I skipped the Pickle/Deserialization surface this time, as this is a known breaking point being addressed already (although not with great results). All results of my research can be found in my tensor-pwn repo.

The actual results:

* File overwrite in all Python's core tar extractor module can lead to  RCE by overwriting either ~/.bashrc or Python code in the .local cache.

* When obtaining datasets for training and/or deployment on the server, the fetched tar archives will be extracted and the previous issue manifests. This is bad enough for https:// URLs already, as its known that relying on CA-bundle is not sufficient to prevent RCE attacks. But ...

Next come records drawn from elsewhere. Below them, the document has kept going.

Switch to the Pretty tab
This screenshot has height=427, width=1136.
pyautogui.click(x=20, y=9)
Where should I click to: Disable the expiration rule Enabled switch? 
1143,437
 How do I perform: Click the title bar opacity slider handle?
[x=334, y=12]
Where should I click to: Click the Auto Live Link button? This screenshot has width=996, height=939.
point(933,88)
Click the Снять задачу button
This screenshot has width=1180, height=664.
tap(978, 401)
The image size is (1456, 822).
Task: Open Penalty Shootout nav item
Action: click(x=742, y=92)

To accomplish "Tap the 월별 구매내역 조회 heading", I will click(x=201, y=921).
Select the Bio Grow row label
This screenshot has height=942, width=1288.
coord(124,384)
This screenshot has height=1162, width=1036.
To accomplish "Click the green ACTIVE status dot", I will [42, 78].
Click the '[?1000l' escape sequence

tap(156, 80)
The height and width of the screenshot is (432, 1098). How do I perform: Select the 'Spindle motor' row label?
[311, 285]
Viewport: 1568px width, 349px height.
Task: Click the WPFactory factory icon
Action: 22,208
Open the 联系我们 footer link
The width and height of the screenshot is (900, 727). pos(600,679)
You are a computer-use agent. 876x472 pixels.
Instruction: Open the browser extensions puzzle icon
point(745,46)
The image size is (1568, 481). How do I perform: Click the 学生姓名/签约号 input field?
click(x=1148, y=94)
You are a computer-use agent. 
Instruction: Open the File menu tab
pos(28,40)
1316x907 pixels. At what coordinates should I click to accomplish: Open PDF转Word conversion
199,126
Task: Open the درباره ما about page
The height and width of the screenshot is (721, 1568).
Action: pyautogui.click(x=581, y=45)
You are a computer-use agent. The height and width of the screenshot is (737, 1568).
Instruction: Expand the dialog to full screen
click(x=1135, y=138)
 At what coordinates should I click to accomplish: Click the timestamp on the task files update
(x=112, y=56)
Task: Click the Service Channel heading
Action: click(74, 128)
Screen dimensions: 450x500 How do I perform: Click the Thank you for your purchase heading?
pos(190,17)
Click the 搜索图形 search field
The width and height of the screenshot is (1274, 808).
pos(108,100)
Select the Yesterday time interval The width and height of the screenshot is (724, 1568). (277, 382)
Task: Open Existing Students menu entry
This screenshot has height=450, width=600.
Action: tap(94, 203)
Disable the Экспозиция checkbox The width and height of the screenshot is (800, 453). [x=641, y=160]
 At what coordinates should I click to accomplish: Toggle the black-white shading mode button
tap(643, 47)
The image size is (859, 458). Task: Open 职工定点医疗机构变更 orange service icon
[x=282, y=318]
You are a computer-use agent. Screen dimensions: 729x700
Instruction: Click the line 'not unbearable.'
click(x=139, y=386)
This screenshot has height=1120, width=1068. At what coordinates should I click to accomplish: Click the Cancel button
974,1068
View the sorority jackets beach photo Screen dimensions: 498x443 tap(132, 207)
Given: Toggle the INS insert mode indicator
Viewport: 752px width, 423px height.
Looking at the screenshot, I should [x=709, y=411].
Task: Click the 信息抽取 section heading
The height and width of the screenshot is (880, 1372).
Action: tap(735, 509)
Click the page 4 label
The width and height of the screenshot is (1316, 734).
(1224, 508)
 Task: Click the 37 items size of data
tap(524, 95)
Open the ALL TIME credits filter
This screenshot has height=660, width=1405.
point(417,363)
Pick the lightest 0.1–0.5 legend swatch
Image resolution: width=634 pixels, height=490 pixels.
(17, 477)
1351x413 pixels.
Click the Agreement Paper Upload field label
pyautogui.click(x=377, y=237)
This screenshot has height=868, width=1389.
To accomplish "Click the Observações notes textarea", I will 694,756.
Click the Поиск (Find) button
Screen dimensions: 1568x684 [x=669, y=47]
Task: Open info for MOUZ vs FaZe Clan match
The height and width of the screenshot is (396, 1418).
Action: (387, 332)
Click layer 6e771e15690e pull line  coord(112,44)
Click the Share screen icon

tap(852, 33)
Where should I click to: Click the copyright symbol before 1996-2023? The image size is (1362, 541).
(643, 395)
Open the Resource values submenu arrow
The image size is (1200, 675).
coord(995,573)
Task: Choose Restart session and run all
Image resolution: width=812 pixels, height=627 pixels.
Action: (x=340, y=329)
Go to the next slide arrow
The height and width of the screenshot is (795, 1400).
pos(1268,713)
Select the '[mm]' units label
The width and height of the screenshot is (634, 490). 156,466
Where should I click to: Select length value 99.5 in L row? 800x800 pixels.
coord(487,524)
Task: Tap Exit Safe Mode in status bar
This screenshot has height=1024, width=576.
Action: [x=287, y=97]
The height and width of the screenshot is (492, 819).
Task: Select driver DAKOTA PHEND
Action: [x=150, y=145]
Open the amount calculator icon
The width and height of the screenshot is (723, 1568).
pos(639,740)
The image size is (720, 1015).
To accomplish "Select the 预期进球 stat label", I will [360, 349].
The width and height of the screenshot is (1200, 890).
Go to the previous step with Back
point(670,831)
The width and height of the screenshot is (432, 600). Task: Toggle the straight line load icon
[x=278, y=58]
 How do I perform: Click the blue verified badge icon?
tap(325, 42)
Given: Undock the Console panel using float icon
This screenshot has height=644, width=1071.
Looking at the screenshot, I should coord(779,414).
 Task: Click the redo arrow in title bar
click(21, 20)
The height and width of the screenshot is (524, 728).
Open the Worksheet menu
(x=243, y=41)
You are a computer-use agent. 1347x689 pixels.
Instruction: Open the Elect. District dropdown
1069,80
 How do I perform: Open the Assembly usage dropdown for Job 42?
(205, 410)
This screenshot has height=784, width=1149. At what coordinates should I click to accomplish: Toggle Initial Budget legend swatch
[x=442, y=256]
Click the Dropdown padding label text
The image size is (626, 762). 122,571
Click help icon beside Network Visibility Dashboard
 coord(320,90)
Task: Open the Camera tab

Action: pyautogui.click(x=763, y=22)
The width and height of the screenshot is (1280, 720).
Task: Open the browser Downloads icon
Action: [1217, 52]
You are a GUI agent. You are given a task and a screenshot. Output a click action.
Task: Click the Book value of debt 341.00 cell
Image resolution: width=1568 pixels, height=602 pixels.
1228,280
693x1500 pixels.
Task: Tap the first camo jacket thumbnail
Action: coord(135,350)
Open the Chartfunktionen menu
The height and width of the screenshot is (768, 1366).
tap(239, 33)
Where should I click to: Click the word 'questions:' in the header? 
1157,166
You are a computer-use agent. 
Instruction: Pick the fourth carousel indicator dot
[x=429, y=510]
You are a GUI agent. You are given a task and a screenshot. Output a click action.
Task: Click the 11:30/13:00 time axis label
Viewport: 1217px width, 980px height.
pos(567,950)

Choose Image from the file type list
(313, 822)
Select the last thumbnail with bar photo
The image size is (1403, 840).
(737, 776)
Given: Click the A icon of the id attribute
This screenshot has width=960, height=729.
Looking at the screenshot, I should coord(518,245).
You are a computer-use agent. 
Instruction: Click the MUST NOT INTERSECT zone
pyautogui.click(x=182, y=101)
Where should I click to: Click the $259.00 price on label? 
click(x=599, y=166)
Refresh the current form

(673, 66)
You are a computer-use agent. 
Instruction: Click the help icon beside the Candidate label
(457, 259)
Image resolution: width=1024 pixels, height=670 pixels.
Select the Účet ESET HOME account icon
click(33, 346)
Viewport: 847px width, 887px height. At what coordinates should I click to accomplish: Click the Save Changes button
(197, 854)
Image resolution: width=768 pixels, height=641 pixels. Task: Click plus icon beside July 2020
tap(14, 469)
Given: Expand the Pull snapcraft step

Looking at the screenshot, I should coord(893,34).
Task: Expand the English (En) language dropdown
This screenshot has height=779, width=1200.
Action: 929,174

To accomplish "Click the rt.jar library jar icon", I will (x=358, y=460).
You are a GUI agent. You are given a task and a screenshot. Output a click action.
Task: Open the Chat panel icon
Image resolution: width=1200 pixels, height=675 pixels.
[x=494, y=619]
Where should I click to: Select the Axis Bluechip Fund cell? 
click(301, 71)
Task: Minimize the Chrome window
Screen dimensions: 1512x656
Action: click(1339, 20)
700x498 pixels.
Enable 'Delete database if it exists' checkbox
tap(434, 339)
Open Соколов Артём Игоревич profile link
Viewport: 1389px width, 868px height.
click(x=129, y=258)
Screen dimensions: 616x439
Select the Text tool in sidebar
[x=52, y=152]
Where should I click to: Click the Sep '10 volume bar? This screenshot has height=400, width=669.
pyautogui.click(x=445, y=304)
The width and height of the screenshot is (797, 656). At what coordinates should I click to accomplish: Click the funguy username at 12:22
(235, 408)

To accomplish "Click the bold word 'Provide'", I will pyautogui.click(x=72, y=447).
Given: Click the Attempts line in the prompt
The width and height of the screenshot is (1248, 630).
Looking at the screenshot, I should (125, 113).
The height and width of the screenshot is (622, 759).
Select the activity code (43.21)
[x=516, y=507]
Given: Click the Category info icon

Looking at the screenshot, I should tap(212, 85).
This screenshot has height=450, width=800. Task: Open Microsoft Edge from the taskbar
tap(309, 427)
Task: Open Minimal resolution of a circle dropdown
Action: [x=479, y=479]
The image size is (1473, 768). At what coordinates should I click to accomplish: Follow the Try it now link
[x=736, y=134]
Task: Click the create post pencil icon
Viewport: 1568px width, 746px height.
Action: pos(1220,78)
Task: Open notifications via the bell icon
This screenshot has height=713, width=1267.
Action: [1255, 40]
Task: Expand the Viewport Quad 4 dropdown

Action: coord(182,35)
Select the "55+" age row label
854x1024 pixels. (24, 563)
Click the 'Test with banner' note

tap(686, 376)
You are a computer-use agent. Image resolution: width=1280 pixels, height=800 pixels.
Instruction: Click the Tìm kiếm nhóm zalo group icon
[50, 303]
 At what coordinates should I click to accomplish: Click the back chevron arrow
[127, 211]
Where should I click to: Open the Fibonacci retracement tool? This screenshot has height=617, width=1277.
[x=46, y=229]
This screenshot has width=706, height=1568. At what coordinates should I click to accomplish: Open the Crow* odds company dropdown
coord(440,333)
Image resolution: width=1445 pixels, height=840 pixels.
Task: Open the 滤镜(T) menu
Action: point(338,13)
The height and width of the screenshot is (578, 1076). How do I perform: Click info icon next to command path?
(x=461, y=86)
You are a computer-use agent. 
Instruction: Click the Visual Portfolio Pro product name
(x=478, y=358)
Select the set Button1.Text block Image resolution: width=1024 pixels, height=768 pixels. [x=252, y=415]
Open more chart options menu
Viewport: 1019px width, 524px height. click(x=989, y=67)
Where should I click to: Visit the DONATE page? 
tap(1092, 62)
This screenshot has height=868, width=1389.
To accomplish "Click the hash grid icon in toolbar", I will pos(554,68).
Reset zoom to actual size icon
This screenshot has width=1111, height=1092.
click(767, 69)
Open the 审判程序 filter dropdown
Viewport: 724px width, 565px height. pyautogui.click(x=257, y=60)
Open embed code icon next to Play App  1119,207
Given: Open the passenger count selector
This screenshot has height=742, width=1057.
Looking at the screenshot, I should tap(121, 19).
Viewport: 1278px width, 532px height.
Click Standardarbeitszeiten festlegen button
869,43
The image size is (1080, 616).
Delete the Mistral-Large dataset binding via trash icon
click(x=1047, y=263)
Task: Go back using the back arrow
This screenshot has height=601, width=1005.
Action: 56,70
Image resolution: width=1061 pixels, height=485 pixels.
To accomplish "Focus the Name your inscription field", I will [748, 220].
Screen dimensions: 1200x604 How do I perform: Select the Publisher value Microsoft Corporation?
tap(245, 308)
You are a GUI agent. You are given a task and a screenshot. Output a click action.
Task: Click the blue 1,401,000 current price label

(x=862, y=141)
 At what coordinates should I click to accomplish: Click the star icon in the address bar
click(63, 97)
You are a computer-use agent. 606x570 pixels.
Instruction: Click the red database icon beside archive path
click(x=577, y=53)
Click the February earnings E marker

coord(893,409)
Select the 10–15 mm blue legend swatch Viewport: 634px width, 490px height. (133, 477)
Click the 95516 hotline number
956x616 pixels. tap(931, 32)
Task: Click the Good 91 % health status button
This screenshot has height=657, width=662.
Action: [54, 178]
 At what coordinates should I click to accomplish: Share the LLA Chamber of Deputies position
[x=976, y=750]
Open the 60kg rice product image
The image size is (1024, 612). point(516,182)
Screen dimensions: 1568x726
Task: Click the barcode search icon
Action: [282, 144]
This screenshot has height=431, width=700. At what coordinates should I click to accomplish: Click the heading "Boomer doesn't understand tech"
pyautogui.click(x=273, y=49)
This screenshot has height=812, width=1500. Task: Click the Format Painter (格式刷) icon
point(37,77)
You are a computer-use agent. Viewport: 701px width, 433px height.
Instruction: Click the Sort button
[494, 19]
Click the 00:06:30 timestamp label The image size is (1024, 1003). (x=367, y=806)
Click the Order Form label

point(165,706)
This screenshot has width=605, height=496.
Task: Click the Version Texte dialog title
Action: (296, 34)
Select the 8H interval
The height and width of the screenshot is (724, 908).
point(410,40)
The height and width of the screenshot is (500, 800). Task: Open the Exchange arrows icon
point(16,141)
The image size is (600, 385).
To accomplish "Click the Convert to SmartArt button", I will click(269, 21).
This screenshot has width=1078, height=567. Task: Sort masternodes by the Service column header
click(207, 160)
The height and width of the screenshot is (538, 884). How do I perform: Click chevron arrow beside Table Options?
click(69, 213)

* ... some frameworks replace https:// URLs by http:// on failure, so that the archives will eventually be fetched in plain-text and can be replaced on the network-path even by attackers who are not capable of infecting HTTPS sessions (this is far easier than it sounds). This leads to unauthenticated RCE when deploying torchvision-based models. Note, that the training data fetch and extract (read: overwrite/RCE) often happens automatically when the class of the model is instanciated and there is no manual download necessary. Therefore this resembles more of a 0click RCE. Some training data downloaders contain MD5 hashsum-"protection" but this is not the case for the Kinetic model thats shown in the screenshot below. MD5 is considered broken anyways, so downloaders that rely on it are eventually subject to bespoken RCE conditions too.

* RCE and LPE opportunities when downloading and executing scripts when developers handle with the `cuda.memory` module.

So, whatever preference you might have you can choose which bug you like most and give it the best chances for owning AI deployments in your pen-tests. 

Enjoy the repo!

More censorship trickery

I updated some of my git repos. crash can now be used with Disguise Filters to serve an innocent redirect webpage when certain secrets are not passed beforehand so nobody except you will ever see that there is a shell server inside, even if they observe the SNIs that are in use. I also updated the docu on how you setup WA proxies with it since this changed in newer versions of the app.

Then there is an entirely new PoC repo to tunnel traffic through passkey servers. Thx to the ppl that tested it with me. Check it out, its fancy new Perl code!

Easterbug trickery

 Happy Easteregg searching.

rustup client sides trickery

I tried to understand some things about the rust build/eco system and were surprised how easy it is to pwn. Wonder whether its the same for golang.

crash + psc 37c3 release

crash and psc now build and run on Windoze systems. psc contains a new feature that lets you bounce binary data back and forth through your local pty to a e.g. remote netcat, dd or other utilities so you can fwd SSH connections directly through your terminal or up/download binary data without any remote agent.

Roaming trickery

I added support for roaming and suspend/resume to crash. Now you can change your IP, VPN, physlayer, NAT, VM-routing etc. at runtime and stay connected to your remote shell. You may also suspend the session to a ticket and resume it from a different laptop from the other side of the globe while keeping your shell.

Privacy side note: As always, this implies that you know what you are doing when using VPNs. Disrupted VPN routing may leak your IP address regardless of roaming but with roaming enabled you wouldn't immediately notice as the session just continues. However, to reveal the IP a single leaked packet suffices.

It is now also possible to build and run crash and psc on Windows, including all the nice features.

More crash + psc trickery

I reworked the local address binding and connecting part of my anti censorship tools crash and psc, so it is now possible to use SOCKS5 client side connects by using -x (similar to curl) and to let the SOCKS5 proxy resolve DNS names (-N) in order to allow browsing with chrome (but check README).

You can also check out @fullspectrumdev's blog writeups on pentest use-cases and cross-compilation.

Interestingly, OpenSSH now also supports traffic blinding, which is included in crash since years.

New 7350 0day trickery (cybah cybah)

 

Manjaro seems to be quite popular distro, according to distrowatch. LPE can be found here.